Tuesday, May 6, 2014

May 6, 2014

May 6, 2014

When Orson Welles was working with the Mercury Theater in New York City, he was approached by the Hollywood producer Carl Laemmle to do a quickie b-movie western called “My Pal, the King.” The plot of the film, written by Welles, is about a boy, played by Mickey Rooney, who is a king from a European country who comes out west to meet real cowboys at a traveling circus.   Eventually hiding his identity he joins the circus.  Meanwhile, the count from that mysterious European country decides that he wants the king to disappear for good, so that he and his family can take over the country.

The casting was set by Laemmle, with Tom Mix playing the head of the circus, Hank Darnell playing his side-kick (who is actually a real cowboy who knew how to do rope tricks), and James Kirkwood, who worked on many films with Mary Pickford, and rumored to be a very close friend of Rudolf Valentino,  as the evil Count DeMar.   Welles brought in Rooney as the star, who early that year, saw him play Puck in Max Reinhardt’s film production of “A Midsummer Night’s Dream.”

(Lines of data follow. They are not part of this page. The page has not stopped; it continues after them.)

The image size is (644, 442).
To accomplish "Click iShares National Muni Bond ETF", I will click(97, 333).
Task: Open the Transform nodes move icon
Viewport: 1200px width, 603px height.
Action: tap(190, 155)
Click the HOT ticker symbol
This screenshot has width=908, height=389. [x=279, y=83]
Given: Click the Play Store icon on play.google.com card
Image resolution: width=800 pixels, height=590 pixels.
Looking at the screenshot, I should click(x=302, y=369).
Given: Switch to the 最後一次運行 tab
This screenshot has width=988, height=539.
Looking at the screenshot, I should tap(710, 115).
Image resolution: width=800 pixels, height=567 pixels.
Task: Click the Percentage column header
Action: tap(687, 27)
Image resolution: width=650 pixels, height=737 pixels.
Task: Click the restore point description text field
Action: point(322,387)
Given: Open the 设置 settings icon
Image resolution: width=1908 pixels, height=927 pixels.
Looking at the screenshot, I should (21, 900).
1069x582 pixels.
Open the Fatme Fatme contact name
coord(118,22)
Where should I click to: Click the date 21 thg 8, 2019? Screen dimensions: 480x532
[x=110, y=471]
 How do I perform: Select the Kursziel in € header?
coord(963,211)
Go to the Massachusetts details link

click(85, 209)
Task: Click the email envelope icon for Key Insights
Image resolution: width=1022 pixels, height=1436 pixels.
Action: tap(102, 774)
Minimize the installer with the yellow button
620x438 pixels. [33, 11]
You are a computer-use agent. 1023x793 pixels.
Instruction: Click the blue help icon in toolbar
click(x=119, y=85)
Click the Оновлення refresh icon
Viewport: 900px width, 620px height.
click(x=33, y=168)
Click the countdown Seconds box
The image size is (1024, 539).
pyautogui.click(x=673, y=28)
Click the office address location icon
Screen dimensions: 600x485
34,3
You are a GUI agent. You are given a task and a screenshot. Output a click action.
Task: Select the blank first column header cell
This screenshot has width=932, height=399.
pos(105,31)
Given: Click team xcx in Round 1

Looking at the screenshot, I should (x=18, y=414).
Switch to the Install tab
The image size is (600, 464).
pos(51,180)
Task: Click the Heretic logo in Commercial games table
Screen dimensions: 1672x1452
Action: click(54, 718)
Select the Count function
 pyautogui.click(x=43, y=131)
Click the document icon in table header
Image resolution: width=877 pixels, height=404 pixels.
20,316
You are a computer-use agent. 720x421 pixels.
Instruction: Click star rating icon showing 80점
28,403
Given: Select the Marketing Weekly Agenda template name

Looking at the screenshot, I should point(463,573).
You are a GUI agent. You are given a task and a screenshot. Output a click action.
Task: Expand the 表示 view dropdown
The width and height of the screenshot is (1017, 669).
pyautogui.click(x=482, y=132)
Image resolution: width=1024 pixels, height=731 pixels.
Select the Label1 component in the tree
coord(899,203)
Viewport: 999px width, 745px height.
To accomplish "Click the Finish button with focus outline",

Laemmle gave Welles a strict budget to do the film, and mostly it was going to shot in New Mexico.  Everything was going perfectly fine, till Welles came up with the idea of telling the whole narrative through the eyes of the little King.  Not only that, but he wanted the camera to represent how the king sees the world at the time.  So in a lot of scenes you hear Rooney’s voice, but not his face or his body.  To add a certain amount of visual menace to the film, Welles hired Ernst Ludwig Kirchner, a German expressionist painter at the time.  He came up with the idea of painting the rocks in the New Mexico landscape black.   Which gave the environment an eerie almost Mars like look of the place. Welles didn’t want a naturalistic or place New Mexico in a realistic light whatsoever.  At the time, Welles was going through a period in his life when he was obsessing over the writings of Sigmund Freud.  He felt “My Pal, the King” should be told in a subjective style, than the original routine objective approach that was to be found in the script.



When Laemmle saw the rushes, he flipped. He took a train from Los Angeles to Sante Fe to fire Welles personally.   Once Welles was gone from the film set, Laemmle brought in the director Kurt Neumann, to finish off the film, using a new script by Thomas Crizer, who was employed with Harold Lloyd.   Welles, of course, was upset.  With the Mercury Theater, he was a king, and wasn’t was often treated in such a harsh manner.   He didn’t always want to think about it, but he must have realized that his vision will be for the rest of his life, a battle between how he sees the world, and how the world sees Orson Welles.